**DATA IN THIS EXERCISE**
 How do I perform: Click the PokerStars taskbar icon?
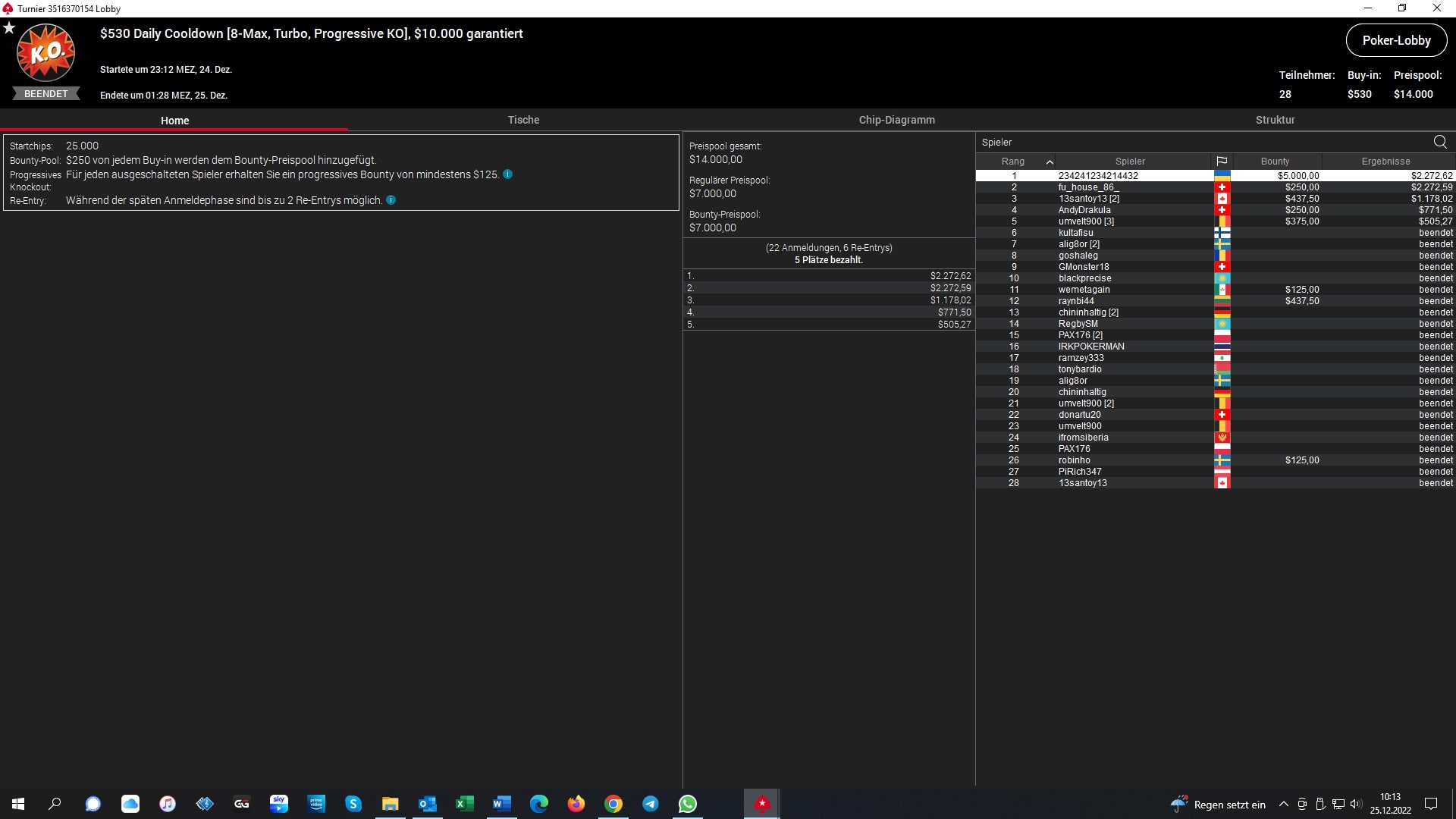pos(761,804)

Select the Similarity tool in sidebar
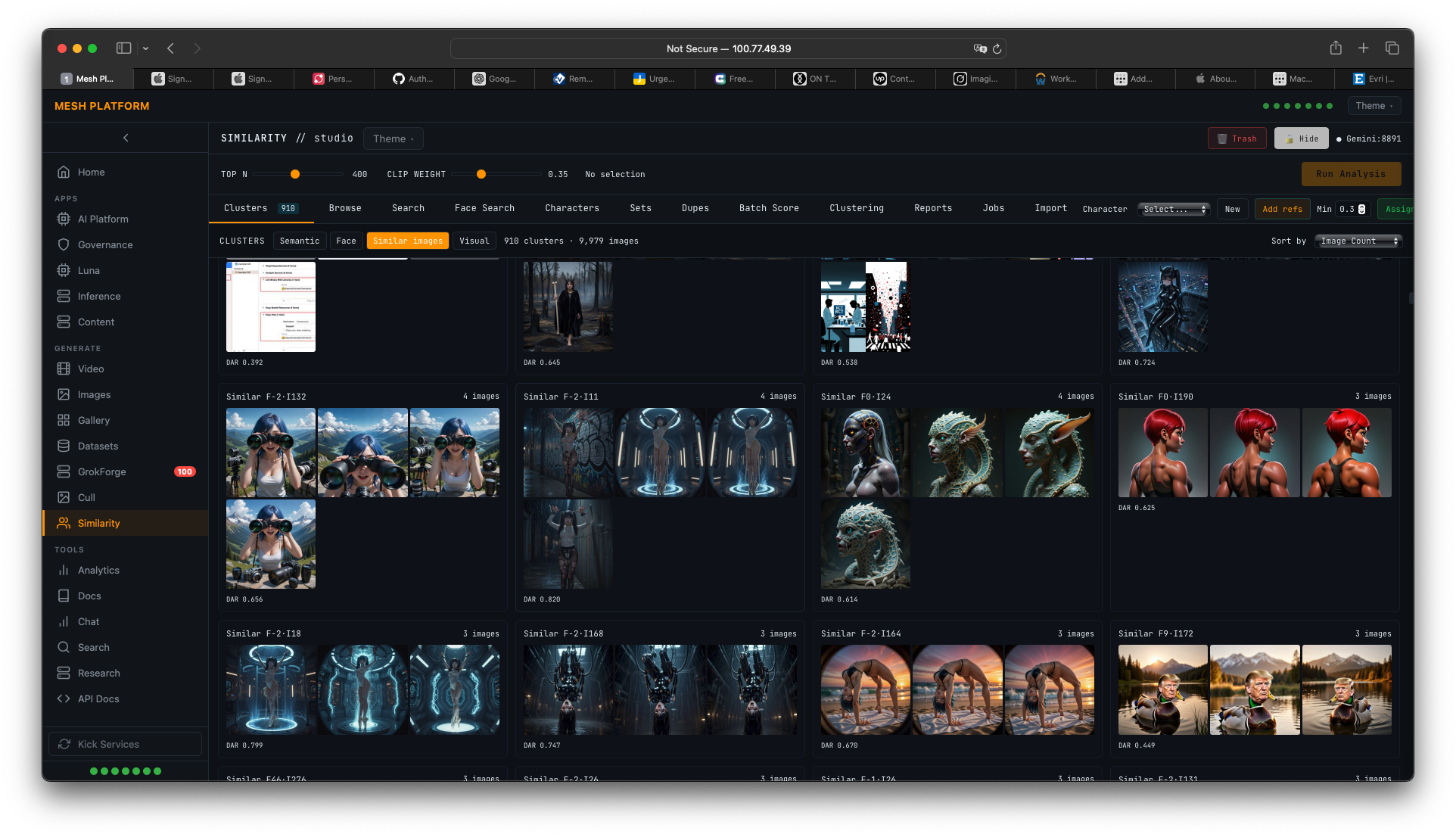[98, 523]
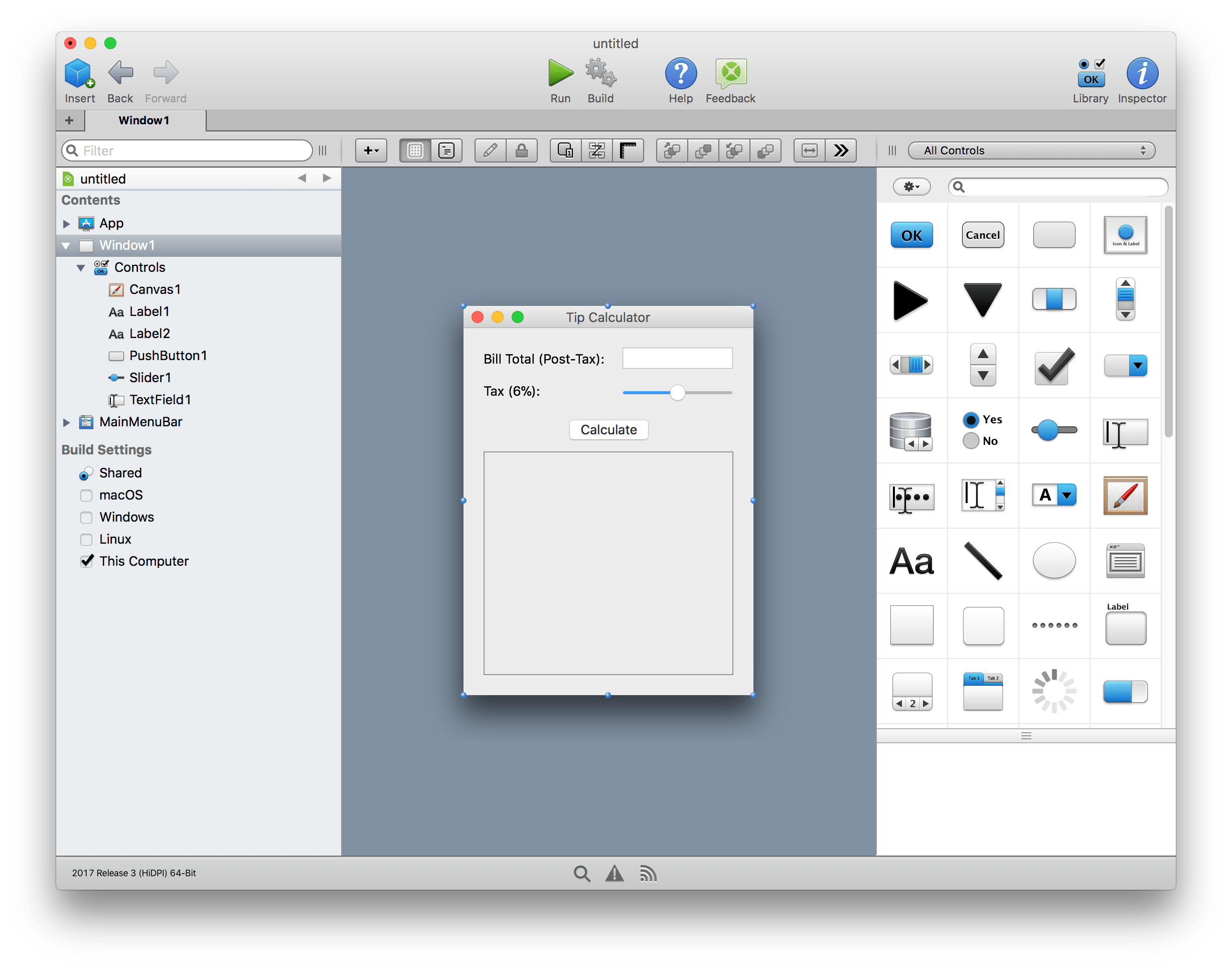Expand the App tree item

tap(66, 224)
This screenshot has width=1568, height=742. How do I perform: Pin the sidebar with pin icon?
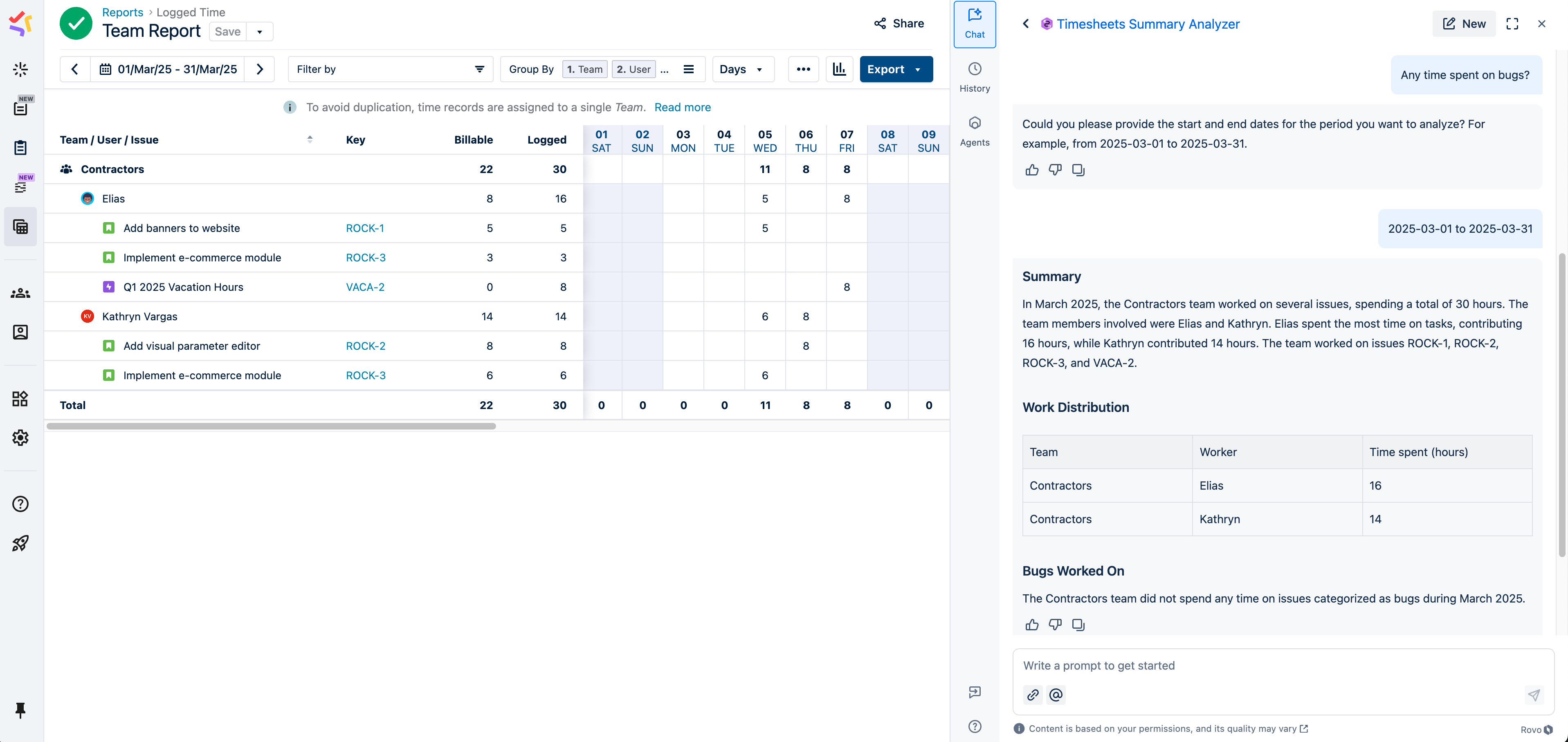(x=20, y=710)
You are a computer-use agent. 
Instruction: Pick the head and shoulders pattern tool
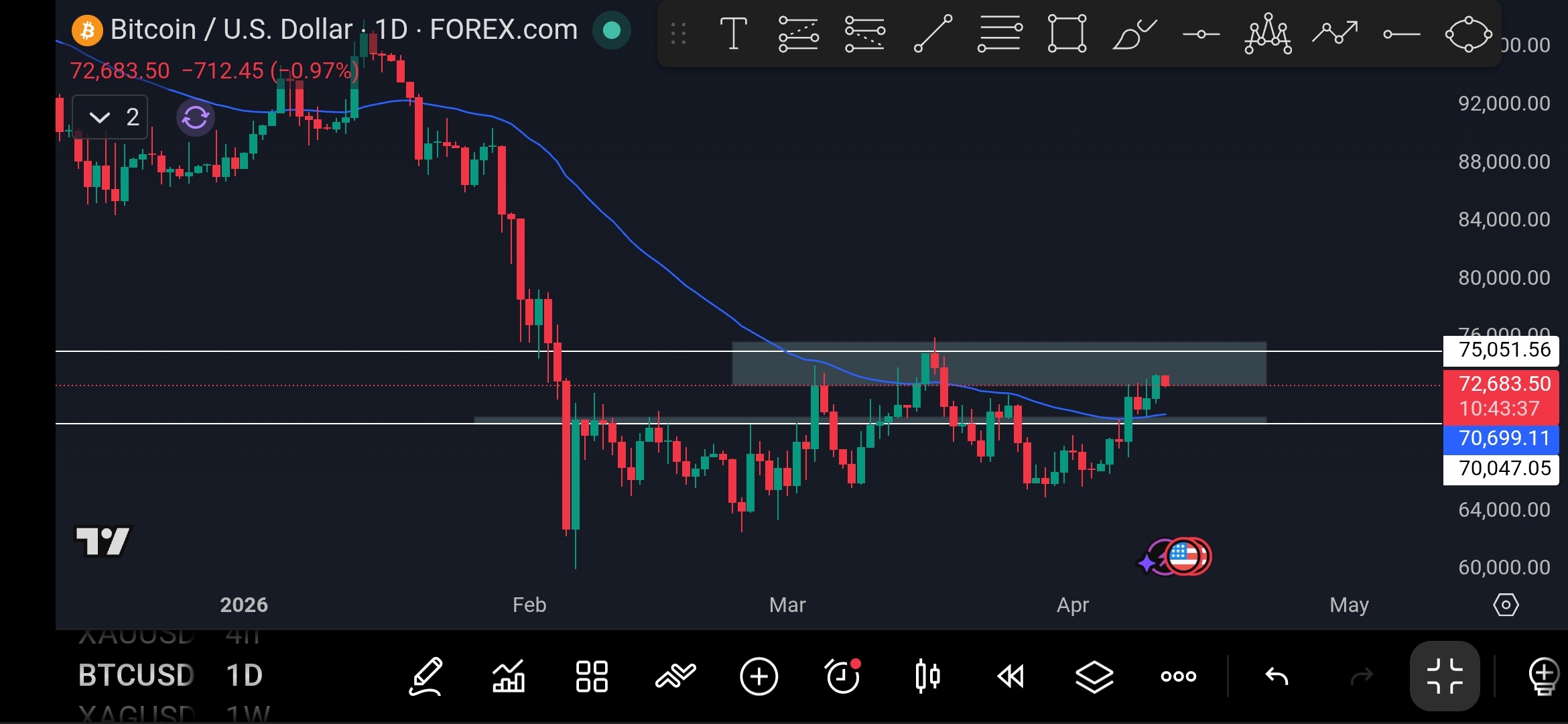[1268, 34]
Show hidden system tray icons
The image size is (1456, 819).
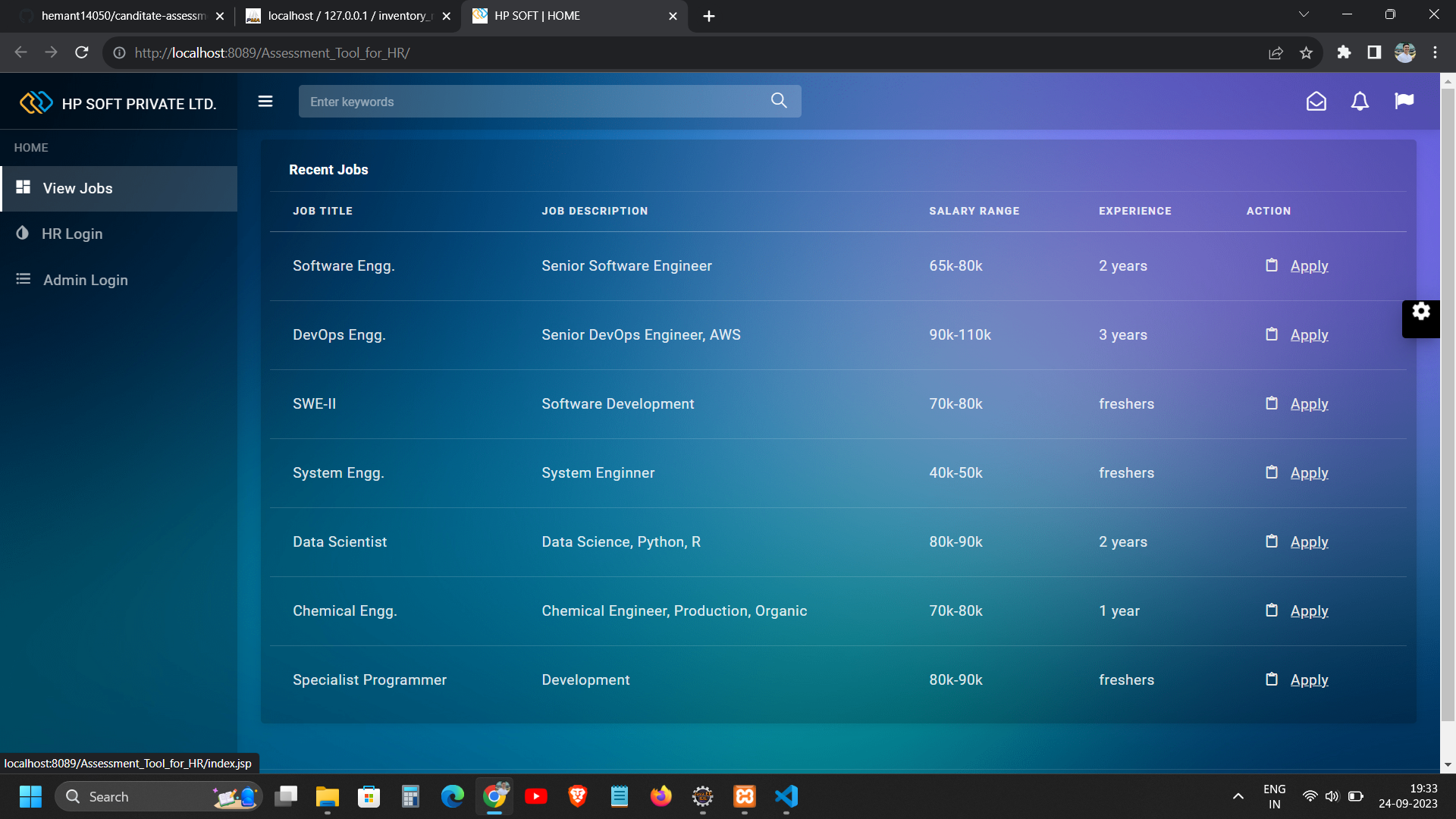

**INSTRUCTIONS FOR THE TASK**
None of the pictures belong in the result. Print exactly the lines from the one containing "Select the Similarity tool in sidebar" through the final line of the entries.

**WRITTEN SOLUTION**
Select the Similarity tool in sidebar
[98, 523]
Expand the App tree item

tap(66, 224)
This screenshot has width=1568, height=742. How do I perform: Pin the sidebar with pin icon?
(x=20, y=710)
You are a computer-use agent. 
Instruction: Pick the head and shoulders pattern tool
[1268, 34]
Show hidden system tray icons
The image size is (1456, 819).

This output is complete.